The group received an archery lesson as a reward for selling more than $3,000 worth of popcorn during their spring fundraiser.

Alex Falconer, one of the pack’s Scoutmasters, said he wanted to give the children a lesson that went along with Cub Scout values.

“We wanted to recognize the kids’ achievements,” Falconer said. “With archery, they get to learn outdoor skills, which are fundamental to Cub Scouts and Boy Scouts. They get to learn responsibility, and learn about a different sport.”

One Cub Scout was excited to set foot inside a shop he’d only seen from afar.

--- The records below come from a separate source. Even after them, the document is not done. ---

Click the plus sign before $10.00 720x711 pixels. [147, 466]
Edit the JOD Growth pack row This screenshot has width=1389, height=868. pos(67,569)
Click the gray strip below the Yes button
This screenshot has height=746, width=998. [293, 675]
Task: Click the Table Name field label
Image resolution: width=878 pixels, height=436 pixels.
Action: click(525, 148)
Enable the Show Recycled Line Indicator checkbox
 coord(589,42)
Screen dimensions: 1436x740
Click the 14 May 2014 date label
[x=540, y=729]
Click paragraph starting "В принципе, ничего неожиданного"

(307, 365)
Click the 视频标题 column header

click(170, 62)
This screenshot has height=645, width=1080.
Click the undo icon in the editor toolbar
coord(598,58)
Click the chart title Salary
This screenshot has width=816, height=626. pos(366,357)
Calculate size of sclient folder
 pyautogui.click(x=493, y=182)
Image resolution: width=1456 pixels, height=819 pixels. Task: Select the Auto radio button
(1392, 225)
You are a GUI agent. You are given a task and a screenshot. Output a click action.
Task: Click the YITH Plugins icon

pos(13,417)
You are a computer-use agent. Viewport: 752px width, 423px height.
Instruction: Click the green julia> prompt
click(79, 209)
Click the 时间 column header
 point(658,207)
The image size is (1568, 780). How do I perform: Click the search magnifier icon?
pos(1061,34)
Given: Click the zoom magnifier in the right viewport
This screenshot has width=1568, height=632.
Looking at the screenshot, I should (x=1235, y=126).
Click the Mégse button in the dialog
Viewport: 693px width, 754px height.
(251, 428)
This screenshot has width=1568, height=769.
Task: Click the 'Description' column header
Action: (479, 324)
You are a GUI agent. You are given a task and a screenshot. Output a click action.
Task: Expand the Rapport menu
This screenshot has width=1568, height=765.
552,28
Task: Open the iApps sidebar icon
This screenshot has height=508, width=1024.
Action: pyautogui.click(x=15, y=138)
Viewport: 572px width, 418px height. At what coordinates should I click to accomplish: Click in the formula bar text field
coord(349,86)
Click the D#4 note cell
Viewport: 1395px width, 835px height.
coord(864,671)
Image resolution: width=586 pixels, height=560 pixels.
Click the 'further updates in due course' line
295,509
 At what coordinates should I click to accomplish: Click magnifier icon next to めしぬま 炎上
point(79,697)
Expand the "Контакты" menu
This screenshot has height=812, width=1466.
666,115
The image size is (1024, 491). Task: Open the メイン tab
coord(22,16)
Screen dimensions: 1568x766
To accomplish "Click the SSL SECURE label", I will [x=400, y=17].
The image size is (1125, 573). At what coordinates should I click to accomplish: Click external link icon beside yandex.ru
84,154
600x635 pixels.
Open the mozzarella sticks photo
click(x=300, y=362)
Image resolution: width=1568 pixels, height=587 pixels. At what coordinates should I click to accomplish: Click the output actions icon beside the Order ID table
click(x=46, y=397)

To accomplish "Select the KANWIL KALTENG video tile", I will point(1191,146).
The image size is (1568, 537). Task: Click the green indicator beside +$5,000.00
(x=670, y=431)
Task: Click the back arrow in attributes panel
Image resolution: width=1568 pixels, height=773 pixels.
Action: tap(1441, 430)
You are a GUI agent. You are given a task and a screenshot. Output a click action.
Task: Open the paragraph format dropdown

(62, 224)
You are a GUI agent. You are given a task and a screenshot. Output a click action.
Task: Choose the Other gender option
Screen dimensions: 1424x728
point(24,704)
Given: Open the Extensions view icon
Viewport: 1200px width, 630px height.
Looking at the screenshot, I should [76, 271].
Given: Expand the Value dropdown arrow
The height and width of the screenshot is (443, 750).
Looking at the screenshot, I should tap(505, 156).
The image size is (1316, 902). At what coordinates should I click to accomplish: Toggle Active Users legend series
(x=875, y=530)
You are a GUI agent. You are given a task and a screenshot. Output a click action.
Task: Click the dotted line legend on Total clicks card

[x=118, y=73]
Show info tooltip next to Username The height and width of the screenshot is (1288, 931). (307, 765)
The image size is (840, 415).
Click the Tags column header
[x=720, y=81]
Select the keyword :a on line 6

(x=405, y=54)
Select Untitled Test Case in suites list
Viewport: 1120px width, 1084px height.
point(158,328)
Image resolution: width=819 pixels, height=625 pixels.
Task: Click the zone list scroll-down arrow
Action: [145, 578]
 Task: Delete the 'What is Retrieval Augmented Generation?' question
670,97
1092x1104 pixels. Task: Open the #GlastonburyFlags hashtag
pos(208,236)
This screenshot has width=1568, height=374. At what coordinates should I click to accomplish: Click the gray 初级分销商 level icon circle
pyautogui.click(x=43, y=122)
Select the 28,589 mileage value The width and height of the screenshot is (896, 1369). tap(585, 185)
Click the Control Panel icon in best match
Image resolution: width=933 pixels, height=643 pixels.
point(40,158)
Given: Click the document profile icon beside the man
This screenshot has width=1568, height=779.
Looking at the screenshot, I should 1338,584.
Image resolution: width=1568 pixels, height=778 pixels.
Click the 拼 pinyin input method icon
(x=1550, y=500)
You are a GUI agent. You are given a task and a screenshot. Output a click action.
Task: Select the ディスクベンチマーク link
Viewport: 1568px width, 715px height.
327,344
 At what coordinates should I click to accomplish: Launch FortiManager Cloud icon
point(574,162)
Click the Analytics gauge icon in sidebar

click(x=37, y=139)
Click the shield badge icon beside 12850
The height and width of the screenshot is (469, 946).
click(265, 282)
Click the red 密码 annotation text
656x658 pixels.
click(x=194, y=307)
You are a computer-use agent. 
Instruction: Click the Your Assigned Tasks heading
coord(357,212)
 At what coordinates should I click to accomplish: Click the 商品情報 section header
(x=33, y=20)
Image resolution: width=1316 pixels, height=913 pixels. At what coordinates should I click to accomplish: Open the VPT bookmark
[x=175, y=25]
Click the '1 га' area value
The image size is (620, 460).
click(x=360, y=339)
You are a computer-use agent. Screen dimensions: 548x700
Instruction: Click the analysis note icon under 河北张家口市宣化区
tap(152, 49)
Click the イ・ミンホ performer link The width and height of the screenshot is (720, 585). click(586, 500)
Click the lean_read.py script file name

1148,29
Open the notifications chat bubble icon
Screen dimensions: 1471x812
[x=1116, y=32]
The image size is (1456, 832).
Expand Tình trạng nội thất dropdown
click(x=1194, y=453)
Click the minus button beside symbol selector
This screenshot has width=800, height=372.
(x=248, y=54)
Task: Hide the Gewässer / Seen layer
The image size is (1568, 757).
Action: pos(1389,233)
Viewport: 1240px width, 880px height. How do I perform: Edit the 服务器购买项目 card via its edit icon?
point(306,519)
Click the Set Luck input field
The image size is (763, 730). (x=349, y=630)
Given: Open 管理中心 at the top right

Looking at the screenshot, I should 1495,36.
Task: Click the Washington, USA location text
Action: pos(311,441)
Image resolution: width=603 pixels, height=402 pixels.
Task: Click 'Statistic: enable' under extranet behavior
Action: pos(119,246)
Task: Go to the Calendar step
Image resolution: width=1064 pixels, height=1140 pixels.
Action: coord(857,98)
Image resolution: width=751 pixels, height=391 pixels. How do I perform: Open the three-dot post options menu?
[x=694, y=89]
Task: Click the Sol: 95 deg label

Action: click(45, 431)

“It’s pretty awesome,” said eight-year-old Keegan Brown. “I looked in the window, but I’ve never been inside. It is a little weird, but cool at the same time. I’m excited to learn how to shoot an arrow.”

Nathan Wick, who has been an archery instructor for two years, gave the boys three-fingered archery gloves to protect their fingers, as well as arm guards. Wick also taught the boys the different parts of the bow and arrow, and the correct way to hold the bow.

“People think it is easy, but it’s not,” Wick said. “It is really important to teach the kids the safety aspect of it – not to shoot until they’re told to shoot, and to shoot from a certain distance.”

The shop offers 20-yard ranges to practice shooting. The children shot at paper targets and balloons.

Terry Pryor, the owner of the shop, said shooting a bow and arrow helps improve hand-eye coordination

“People don’t know how hard it is to actually do it after watching it on television,” Pryor said. “It takes hand-eye coordination and total concentration on you, the bow, and the arrow.

“Archery is a Zen approach. I love shooting a bow and arrow. Not a lot of people can go to work and say they love their job. I do,” he added.

Jill Wagner, another Scout Master, said that the archery lesson was also a way to help kids understand the importance of supporting local businesses.

“When you go down Madison, there are these trendy bars and great restaurants, and then there’s the archery shop, which seems like it is from a different time and place,” Wagner said.

“We thought it would be a great way to support a local business and our local resources- most of us did the popcorn-selling on our own block,” Wagner said.